Industrial IoT Transforms Logistics and Improves Supply Chain Efficiencies During Pandemics and Day to Day by Aaron Allsbrook
April 21, 2020
Challenges the world is facing based on the COVID-19 Coronavirus pandemic has shone a light on the importance of improving logistics and supply chains in the global healthcare industry – with the availability of ventilators and dialysis machines causing uncertainty and stress. While this equipment does exist in some cases, it has not been easy to manage and move around the supply so that it reaches the “hot spots” in time to save lives. Additionally, new production is required to keep up with demand, and the ability to plan for production and distribution has led to chaos and confusion, and the inability to supply even the most basic supplies – Personal Protective Equipment and test kits – while hundreds of lives are being lost every day.
The use of Industrial IoT solutions addresses this, today as a reactive measure, and tomorrow as a proactive measure, with manufacturers including tracking sensors that can communicate with software platforms for a better view of where inventories are located and can be transferred more efficiently and less expensively.
These are just a few examples of how IIoT solves real world challenges, and within the world of healthcare, we are already seeing sensors being used to manage the “fleet” of expensive equipment – including hospital beds, oxygen machines, heart and other vital monitors – within a hospital or medical center campus. The optimization of equipment is made possible when healthcare workers can look up and procure equipment or request that new equipment be ordered when supplies are too low.
Some of the same principles apply to expensive and delicate pharmaceuticals, including chemotherapy drugs that need to be shipped at, stored, and delivered at certain temperatures, and plasma for blood transfusions cataloged, provisioned, and billed for in more efficient ways.
Logistics and supply chains across all industries are being improved every day through the use of sensors and IIoT platforms, scaling to support challenges like COVID-19, but also evolving to significantly reduce the costs of operations, to reduce waste and to generate valuable business intelligence when big data analytics is part of comprehensive versus point solutions.
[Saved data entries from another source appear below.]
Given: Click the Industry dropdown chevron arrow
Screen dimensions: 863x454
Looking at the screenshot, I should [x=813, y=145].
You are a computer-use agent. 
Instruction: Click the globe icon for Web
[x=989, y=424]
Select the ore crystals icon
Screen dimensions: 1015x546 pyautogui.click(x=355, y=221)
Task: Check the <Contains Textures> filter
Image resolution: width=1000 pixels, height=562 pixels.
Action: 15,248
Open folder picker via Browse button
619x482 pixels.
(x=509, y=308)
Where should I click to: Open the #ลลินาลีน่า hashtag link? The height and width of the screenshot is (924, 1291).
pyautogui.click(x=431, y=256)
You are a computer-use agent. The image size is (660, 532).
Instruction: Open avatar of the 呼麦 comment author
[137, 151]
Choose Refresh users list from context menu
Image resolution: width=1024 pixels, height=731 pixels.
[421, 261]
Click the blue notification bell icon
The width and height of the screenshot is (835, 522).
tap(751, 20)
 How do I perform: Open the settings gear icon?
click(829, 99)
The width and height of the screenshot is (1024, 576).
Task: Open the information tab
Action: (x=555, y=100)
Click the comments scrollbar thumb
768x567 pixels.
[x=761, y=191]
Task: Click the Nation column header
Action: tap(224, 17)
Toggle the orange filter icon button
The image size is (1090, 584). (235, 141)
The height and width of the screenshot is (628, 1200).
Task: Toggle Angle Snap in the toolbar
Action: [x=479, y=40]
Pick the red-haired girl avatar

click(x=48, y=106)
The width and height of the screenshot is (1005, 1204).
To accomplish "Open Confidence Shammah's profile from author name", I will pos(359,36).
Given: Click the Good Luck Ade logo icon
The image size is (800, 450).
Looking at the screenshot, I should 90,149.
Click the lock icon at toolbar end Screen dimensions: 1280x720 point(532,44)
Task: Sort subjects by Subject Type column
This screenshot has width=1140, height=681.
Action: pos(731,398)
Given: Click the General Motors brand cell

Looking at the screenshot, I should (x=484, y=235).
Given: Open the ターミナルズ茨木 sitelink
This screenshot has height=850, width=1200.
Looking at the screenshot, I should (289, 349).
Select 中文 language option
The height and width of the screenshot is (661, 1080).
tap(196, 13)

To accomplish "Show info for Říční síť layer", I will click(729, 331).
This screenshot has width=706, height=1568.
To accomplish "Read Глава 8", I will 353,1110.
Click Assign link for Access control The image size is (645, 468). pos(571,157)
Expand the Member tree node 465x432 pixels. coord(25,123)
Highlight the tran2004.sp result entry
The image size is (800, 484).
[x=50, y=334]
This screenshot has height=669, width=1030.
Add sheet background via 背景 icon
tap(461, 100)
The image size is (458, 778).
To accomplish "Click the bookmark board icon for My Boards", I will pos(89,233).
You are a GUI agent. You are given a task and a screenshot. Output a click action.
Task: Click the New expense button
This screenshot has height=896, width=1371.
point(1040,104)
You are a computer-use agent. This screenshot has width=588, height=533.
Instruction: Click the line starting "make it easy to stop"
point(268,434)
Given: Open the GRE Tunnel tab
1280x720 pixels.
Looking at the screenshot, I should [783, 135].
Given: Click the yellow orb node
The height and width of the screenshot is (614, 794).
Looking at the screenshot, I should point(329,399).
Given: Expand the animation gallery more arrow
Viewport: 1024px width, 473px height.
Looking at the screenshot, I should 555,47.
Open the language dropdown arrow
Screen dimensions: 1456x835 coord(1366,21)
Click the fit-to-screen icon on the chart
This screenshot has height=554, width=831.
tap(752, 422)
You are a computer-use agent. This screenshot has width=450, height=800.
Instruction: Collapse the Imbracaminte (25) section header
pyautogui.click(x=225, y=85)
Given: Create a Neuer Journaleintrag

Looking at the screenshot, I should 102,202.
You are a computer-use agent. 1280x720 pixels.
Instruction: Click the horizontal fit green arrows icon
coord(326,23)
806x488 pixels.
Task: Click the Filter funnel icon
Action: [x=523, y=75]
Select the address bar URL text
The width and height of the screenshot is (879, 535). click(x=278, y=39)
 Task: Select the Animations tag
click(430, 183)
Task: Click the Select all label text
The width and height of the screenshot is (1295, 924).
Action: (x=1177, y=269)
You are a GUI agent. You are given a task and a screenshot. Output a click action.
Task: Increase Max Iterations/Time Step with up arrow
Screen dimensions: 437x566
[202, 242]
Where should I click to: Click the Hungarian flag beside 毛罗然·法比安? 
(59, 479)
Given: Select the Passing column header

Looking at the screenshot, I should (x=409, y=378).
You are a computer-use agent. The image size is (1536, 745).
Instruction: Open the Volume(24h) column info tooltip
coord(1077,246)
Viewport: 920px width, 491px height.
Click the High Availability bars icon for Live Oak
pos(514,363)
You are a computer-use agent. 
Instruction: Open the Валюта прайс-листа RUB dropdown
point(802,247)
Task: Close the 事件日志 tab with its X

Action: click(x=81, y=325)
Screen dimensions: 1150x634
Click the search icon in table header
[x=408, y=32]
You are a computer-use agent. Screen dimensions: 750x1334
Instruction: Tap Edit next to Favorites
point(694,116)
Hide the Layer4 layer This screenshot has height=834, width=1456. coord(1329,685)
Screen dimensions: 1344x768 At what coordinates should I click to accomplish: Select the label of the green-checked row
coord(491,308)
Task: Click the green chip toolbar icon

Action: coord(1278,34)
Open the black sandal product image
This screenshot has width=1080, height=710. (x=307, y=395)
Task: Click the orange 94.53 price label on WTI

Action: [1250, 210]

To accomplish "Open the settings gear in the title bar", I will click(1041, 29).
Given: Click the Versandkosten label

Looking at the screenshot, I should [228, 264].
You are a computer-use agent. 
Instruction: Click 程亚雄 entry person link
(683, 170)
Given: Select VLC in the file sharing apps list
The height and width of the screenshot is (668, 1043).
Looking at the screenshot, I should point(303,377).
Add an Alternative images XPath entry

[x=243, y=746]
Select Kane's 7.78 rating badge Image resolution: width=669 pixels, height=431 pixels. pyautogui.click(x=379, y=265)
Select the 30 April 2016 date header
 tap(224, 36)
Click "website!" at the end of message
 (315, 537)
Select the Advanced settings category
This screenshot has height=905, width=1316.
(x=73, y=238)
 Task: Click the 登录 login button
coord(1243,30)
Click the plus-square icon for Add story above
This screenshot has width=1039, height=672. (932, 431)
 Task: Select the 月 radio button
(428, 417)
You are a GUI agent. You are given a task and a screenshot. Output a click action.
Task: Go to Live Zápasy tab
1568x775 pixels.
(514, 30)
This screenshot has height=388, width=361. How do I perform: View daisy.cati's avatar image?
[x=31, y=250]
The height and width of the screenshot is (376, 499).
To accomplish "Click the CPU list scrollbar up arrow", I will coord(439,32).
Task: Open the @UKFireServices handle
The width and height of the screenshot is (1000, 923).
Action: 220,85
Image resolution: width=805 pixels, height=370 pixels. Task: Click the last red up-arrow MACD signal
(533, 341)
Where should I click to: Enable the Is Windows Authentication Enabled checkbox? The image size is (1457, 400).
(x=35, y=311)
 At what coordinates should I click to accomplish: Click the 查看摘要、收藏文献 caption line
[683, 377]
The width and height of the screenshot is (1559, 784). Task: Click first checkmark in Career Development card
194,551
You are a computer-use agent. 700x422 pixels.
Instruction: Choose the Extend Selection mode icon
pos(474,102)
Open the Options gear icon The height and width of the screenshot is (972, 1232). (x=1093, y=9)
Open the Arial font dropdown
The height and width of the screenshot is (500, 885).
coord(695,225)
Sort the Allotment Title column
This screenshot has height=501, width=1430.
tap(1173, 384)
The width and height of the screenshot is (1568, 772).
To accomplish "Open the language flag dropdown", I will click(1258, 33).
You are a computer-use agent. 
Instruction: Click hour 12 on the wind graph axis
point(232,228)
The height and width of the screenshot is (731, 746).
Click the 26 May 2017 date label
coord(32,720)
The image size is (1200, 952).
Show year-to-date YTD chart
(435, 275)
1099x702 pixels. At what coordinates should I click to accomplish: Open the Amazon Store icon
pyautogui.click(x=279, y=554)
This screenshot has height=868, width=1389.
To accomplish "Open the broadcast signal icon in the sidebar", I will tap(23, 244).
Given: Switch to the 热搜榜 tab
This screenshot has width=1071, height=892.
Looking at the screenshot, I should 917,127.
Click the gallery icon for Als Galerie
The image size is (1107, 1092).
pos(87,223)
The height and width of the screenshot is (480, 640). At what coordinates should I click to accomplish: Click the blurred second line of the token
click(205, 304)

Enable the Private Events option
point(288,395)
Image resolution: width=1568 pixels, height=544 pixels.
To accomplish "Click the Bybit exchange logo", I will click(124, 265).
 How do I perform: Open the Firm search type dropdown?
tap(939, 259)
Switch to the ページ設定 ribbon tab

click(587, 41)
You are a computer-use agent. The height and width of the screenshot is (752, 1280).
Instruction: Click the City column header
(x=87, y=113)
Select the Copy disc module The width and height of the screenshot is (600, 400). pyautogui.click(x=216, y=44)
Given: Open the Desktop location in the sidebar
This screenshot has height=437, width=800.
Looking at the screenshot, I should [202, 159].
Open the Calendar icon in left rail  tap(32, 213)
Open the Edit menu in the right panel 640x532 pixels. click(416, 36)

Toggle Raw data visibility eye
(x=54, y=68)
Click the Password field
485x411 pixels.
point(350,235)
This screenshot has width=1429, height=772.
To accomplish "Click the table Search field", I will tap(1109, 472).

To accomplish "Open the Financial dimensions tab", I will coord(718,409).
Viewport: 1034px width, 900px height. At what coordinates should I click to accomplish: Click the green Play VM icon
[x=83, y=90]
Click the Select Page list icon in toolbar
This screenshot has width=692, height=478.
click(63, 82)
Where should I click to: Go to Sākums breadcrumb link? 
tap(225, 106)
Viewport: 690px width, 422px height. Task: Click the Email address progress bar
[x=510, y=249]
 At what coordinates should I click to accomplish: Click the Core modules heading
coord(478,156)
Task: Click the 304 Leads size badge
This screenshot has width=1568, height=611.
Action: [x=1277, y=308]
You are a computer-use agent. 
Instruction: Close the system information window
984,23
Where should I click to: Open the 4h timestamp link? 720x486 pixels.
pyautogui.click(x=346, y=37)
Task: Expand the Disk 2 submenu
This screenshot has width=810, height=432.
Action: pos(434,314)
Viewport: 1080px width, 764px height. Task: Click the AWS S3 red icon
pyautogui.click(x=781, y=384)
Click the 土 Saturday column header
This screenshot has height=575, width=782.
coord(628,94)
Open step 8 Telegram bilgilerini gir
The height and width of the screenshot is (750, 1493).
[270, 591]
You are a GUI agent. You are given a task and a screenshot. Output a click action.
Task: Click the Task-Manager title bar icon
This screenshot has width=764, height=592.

It is, in fact, big data analytics that serve as the “connective tissue” that makes it possible for sensor-generated data to be pumped into existing ERP systems, making the entire supply chain more intelligent. For example, in the future expect to see manufacturers of hospital beds include sensors that the hospitals can register to local networks and to cloud-based applications. A bed can be purchased, serialized, and when it arrives at the hospital, can be registered, and connected to the asset management system. When that bed is sent to the ICU, it shows up on a map of the hospital campus, and when the bed is needed in an adjacent building, it can be requested and the request can be approved or denied, and if approved tracked until the bed is delivered to its new location.
Not only does this remove a great deal of “friction” out of the process, but when the data is analyzed longer term, patterns can emerge that help inform decisions to purchase more beds, or other expensive equipment.
Modern IIoT solutions go way beyond the original notion of connecting things – but to acquiring things, registering them upon arrival, managing those things, maintaining those things, and understand how they impact operations and costs.
ClearBlade understands this and we have built accordingly, committed to open technologies, and designing our software to be able to “pump data” into existing business applications, so the things we help connect can communicate to databases and analytics platforms using APIs.
The COVID-19 pandemic continues to ravage entire communities, cities, counties, states and countries, and even as we work to figure out how we can all support each other as the some locations surge while others being to flatten the curve, we are learning and innovating in ways that will improve our response in the future. In this way, we are evolving – and the innovations that come out of the hard work of businesses and government, healthcare, and educational institutions – can also be applied to making things better even as we return to the new, new normal.